=== Begin Enclosure ===

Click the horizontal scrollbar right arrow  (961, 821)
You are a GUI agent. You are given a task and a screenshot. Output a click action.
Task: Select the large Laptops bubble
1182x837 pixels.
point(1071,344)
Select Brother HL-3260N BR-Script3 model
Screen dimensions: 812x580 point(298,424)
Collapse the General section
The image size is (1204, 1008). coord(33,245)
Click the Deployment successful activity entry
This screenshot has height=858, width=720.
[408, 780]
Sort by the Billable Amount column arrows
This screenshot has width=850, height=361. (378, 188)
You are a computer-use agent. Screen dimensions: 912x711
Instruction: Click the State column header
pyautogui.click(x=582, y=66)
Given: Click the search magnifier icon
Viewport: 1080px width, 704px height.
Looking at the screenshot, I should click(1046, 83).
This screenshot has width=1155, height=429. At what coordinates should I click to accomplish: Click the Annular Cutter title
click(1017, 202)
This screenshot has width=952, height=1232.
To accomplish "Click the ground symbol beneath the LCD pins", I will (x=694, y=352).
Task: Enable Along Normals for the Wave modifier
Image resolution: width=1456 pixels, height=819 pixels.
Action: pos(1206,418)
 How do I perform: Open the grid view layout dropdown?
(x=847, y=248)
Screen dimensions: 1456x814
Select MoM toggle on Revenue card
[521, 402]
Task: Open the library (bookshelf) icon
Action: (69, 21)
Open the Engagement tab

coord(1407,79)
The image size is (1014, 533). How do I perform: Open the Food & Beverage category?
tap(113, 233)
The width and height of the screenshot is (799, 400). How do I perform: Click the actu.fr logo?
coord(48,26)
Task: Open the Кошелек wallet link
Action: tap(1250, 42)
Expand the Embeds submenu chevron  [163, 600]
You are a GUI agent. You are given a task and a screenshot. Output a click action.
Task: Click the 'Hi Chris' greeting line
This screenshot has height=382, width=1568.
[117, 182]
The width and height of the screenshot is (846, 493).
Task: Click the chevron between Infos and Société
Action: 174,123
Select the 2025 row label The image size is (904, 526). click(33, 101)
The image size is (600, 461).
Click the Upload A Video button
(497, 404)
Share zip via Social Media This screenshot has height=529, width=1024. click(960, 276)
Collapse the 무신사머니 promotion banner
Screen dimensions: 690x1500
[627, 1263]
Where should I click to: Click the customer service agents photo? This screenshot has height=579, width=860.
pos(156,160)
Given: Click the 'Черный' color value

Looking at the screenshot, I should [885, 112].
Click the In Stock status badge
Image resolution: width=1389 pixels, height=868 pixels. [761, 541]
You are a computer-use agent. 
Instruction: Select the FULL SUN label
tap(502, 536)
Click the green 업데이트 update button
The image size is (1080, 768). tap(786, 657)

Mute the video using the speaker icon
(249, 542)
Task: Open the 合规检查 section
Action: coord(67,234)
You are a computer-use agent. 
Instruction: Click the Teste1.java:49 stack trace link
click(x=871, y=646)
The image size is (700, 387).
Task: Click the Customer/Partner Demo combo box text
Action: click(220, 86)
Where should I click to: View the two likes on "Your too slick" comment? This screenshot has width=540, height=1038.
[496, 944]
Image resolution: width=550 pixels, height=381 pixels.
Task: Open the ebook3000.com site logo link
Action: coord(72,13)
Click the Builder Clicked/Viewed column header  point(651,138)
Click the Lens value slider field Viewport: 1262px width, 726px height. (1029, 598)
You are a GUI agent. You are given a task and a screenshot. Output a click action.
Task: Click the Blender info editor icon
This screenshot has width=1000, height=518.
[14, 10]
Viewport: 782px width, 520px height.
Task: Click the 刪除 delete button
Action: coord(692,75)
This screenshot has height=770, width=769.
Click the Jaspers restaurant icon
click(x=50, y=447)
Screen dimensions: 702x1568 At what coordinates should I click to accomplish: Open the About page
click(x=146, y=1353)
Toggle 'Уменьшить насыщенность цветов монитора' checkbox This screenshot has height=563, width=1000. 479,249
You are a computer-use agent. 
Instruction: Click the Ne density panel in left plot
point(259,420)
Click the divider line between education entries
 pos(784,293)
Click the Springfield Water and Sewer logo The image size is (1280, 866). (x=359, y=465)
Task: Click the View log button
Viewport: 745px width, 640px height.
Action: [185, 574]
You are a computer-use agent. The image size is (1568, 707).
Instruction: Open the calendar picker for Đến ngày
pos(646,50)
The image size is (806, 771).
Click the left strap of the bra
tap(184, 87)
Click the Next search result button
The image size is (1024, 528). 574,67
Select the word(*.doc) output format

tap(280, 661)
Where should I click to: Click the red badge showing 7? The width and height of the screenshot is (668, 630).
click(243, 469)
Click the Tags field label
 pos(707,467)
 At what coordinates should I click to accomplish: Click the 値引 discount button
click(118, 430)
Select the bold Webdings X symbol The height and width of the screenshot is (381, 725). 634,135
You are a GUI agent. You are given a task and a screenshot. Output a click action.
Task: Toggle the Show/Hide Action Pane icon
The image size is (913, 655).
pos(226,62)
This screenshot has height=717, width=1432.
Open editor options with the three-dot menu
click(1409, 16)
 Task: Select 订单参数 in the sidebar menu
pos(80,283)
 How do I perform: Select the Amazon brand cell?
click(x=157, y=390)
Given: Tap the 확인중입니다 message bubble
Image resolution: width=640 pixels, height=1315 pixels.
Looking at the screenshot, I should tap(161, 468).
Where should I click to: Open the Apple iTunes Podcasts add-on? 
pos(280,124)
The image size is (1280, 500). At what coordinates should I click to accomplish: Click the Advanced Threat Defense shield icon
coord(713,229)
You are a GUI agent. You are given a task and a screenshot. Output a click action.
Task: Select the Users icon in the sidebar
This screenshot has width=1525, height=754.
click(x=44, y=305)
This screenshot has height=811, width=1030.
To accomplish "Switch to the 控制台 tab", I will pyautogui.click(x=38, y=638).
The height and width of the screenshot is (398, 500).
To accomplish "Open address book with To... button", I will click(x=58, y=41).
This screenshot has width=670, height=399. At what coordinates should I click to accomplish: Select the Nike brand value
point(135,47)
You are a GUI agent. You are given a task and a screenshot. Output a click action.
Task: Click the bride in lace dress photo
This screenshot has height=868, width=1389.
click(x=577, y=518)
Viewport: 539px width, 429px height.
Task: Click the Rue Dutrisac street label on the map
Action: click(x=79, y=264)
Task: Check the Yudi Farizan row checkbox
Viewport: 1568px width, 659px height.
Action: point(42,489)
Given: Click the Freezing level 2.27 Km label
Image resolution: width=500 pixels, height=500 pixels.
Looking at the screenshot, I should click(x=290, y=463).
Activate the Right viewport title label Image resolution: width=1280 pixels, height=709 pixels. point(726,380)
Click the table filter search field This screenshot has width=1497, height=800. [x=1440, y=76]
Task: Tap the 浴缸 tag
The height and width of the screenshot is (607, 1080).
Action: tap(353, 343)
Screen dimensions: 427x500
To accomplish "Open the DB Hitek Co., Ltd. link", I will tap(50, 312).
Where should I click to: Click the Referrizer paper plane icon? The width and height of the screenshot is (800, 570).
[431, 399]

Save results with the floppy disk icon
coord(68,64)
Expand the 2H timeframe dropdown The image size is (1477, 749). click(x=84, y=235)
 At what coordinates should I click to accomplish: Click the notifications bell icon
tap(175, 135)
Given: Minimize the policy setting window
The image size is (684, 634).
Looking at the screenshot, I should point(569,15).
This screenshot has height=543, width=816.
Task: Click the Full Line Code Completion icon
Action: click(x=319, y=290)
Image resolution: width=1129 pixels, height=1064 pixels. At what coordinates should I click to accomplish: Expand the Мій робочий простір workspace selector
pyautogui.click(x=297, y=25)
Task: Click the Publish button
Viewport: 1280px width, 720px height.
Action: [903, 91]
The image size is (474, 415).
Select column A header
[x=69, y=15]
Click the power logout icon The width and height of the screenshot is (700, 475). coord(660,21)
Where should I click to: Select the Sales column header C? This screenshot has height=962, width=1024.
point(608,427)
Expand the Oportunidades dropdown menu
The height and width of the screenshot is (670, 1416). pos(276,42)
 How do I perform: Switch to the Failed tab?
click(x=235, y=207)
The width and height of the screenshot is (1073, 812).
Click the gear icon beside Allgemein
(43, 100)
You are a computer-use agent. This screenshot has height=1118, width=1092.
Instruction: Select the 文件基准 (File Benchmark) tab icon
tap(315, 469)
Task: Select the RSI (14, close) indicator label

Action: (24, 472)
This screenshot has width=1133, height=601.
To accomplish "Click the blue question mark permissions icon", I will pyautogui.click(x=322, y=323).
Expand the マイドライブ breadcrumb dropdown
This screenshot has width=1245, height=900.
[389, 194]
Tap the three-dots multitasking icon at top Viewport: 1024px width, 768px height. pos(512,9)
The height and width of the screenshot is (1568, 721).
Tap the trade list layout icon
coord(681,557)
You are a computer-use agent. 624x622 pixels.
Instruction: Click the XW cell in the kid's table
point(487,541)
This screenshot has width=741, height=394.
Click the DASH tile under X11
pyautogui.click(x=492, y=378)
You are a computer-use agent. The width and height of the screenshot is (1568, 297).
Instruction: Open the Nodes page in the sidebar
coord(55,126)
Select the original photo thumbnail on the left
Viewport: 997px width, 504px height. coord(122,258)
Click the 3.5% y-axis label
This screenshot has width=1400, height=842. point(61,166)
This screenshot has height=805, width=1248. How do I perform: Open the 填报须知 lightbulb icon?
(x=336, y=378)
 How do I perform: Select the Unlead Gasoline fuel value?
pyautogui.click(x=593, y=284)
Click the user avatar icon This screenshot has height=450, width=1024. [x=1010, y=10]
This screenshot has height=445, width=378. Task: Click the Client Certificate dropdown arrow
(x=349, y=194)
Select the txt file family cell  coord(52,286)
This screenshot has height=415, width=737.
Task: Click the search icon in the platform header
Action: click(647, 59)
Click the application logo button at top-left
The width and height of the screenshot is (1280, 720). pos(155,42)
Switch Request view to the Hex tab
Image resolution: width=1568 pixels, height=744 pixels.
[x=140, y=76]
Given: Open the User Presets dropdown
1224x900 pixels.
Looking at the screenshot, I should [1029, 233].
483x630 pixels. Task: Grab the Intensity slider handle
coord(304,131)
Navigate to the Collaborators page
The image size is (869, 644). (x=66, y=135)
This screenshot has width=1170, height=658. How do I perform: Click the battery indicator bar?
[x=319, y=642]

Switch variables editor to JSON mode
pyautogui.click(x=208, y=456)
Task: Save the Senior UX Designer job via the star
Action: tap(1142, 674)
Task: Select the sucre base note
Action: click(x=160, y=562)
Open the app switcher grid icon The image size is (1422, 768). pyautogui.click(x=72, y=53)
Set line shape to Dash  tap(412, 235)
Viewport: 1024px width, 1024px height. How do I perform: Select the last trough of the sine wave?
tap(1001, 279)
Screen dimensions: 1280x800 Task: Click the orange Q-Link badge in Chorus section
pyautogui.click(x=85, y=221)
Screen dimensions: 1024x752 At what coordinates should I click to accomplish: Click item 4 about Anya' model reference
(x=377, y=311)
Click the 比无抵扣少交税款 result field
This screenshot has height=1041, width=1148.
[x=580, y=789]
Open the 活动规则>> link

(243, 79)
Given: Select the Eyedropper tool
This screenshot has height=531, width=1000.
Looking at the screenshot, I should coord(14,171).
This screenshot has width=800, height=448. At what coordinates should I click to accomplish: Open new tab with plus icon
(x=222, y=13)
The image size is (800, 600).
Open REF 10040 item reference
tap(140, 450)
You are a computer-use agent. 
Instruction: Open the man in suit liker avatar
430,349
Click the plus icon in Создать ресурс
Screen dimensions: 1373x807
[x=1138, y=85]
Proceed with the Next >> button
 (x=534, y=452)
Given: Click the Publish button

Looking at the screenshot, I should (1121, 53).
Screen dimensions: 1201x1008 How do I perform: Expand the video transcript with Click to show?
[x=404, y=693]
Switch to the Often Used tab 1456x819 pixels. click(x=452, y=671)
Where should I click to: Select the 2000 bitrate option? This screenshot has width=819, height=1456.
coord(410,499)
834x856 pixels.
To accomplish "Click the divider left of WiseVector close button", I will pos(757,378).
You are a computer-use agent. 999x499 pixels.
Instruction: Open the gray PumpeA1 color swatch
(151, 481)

=== End Enclosure ===

* **Directions**:
Count how many lines of the entries contain the word "bubble"; only the number should appear in the reply.

* **Answer box**:
2